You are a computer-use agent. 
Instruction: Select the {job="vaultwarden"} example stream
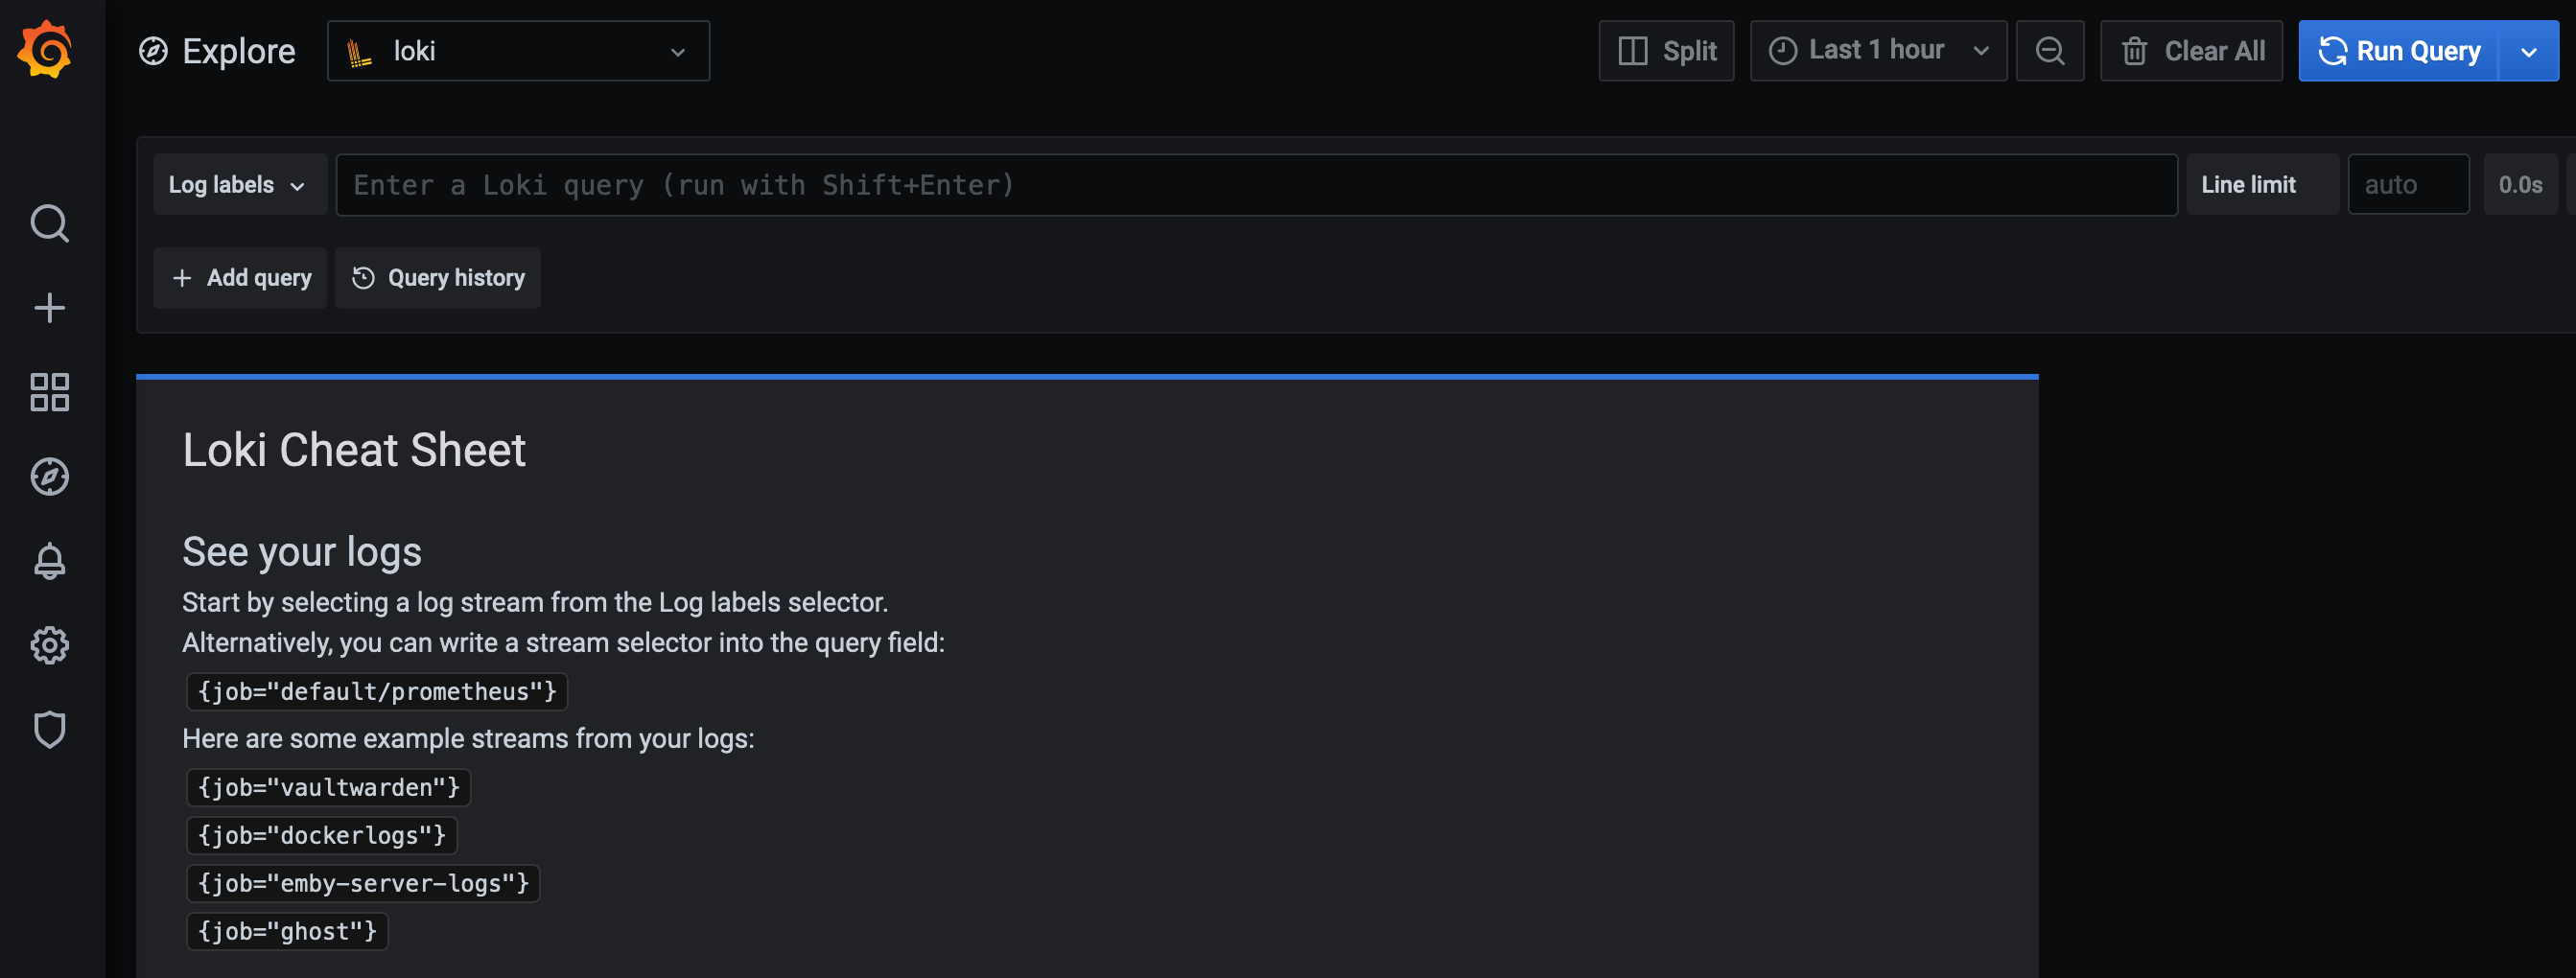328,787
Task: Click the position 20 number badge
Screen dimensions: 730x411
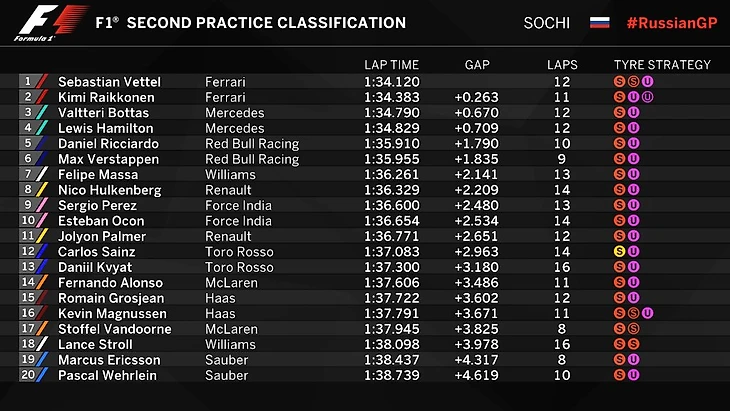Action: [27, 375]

### What this task involves
Convert the lines from the one containing "Task: Click the position 20 number badge" through the end of the items into a JSON list of strings, one string per line, skipping blank lines. Leave the pictures out of the answer.

### Solution for this task
[
  "Task: Click the position 20 number badge",
  "Screen dimensions: 730x411",
  "Action: [27, 375]"
]